Task to complete: Only the number is wanted: how many lines in the data contain "computer"?

____________

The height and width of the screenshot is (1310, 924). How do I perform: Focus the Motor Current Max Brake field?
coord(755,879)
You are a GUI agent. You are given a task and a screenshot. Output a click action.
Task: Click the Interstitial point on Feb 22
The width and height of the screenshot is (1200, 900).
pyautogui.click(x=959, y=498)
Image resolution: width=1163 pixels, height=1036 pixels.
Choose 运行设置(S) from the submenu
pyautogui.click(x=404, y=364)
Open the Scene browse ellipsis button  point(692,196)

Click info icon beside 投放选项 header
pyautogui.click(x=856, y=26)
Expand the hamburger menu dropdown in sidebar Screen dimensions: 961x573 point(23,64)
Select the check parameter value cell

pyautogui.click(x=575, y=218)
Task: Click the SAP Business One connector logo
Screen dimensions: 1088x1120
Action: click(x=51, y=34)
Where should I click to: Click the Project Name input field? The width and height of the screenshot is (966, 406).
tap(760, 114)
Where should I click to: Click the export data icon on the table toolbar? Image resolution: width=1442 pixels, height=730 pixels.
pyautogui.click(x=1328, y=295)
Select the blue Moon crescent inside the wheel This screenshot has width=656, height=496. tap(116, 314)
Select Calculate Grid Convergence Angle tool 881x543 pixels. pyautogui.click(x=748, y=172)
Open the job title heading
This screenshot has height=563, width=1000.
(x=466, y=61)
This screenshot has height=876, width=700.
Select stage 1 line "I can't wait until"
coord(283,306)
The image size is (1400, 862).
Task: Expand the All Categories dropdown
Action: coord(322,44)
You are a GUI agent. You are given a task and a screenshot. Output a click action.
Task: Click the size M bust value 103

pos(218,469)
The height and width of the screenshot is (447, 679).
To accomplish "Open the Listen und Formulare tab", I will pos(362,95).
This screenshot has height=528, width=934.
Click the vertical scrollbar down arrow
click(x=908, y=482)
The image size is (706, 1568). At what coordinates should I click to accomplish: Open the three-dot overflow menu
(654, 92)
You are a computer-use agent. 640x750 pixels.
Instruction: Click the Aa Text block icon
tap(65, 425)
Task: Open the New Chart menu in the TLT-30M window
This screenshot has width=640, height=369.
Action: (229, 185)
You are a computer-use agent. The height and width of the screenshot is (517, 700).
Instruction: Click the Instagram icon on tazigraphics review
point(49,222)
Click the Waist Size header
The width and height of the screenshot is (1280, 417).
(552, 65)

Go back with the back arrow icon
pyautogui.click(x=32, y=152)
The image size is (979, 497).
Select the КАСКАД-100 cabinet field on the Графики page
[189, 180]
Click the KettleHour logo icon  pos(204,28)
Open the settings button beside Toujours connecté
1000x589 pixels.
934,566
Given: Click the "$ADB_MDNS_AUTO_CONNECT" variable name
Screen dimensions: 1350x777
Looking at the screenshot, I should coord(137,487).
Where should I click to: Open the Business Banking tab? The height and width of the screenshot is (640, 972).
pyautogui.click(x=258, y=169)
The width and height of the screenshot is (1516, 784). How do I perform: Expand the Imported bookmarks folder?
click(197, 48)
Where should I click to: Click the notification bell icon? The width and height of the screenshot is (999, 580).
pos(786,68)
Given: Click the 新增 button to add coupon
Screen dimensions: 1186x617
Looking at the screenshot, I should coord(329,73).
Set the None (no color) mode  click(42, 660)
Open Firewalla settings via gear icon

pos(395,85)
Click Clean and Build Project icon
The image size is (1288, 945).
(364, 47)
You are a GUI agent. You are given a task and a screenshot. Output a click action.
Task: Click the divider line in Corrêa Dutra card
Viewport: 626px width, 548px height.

____________

Answer space: 2